论文标题
最大$ \ ell_1 $ -margin分类器的紧密界限
Tight bounds for maximum $\ell_1$-margin classifiers
论文作者
论文摘要
流行的迭代算法,例如增强方法和线性模型上的坐标下降,将最大$ \ ell_1 $ -margin分类器收敛,又称稀疏的硬质量svm,在数据中,数据是可分离的,在高维度下。以前的作品始终表明,许多依赖$ \ ell_1 $ norm的估计器可提高稀疏地面真相的统计率。我们表明,令人惊讶的是,对于标准判别设置,这种适应性不适用于最大$ \ ell_1 $ -margin分类器。特别是,对于无噪声设置,我们证明了与现有的订单率$ \ frac {\ | w^*\ | _1^{2/3}} {n^{1/3}} $的预测率相匹配的预测误差的紧密上限和下限。为了完成图片,我们表明,在插值嘈杂的观察值时,错误以$ \ frac {1} {\ sqrt {\ sqrt {\ log(d/n)}} $消失。因此,我们首先以最大$ \ ell_1 $ -margin分类器显示良性过拟合。
Popular iterative algorithms such as boosting methods and coordinate descent on linear models converge to the maximum $\ell_1$-margin classifier, a.k.a. sparse hard-margin SVM, in high dimensional regimes where the data is linearly separable.
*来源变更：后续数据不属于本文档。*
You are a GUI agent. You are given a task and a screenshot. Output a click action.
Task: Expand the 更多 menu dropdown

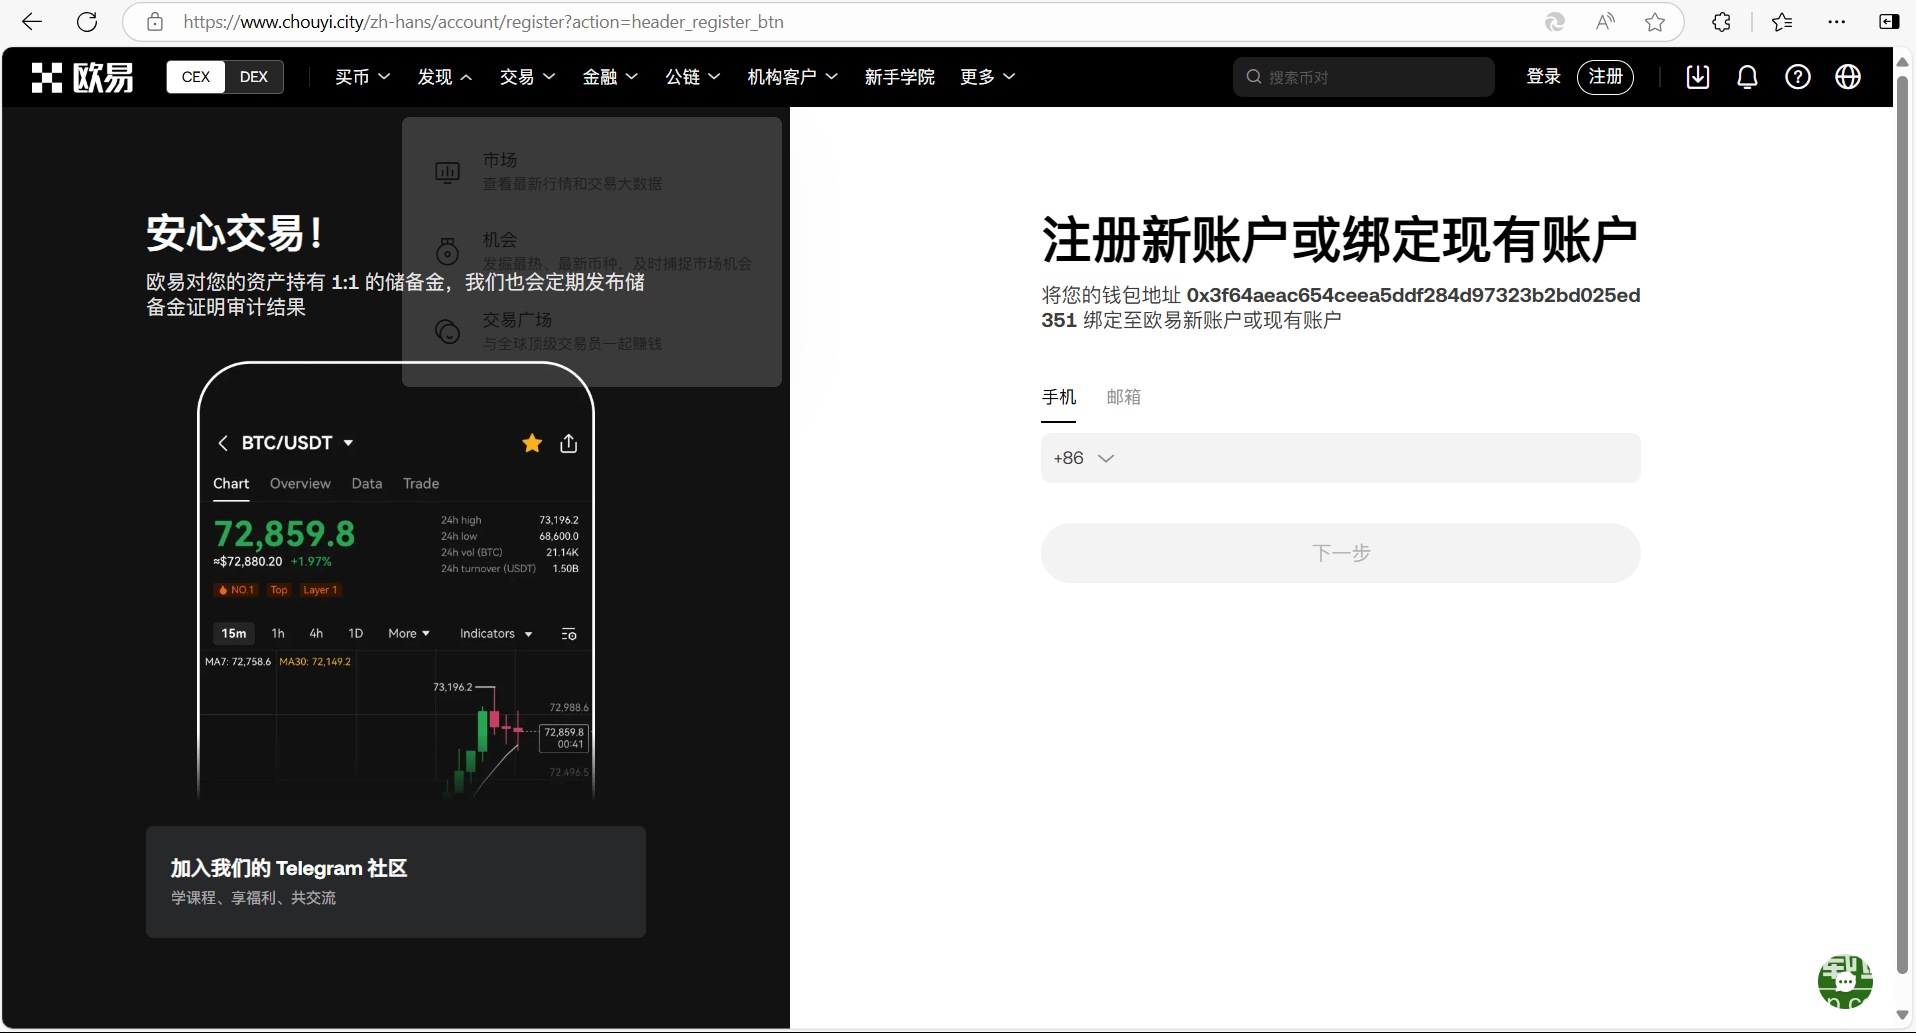(x=987, y=77)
Previous works consistently show that many estimators relying on the $\ell_1$-norm achieve improved statistical rates for hard sparse ground truths. We show that surprisingly, this adaptivity does not apply to the maximum $\ell_1$-margin classifier for a standard discriminative setting. In particular, for the noiseless setting, we prove tight upper and lower bounds for the prediction error that match existing rates of order $\frac{\|w^*\|_1^{2/3}}{n^{1/3}}$ for general ground truths. To complete the picture, we show that when interpolating noisy observations, the error vanishes at a rate of order $\frac{1}{\sqrt{\log(d/n)}}$. We are therefore first to show benign overfitting for the maximum $\ell_1$-margin classifier.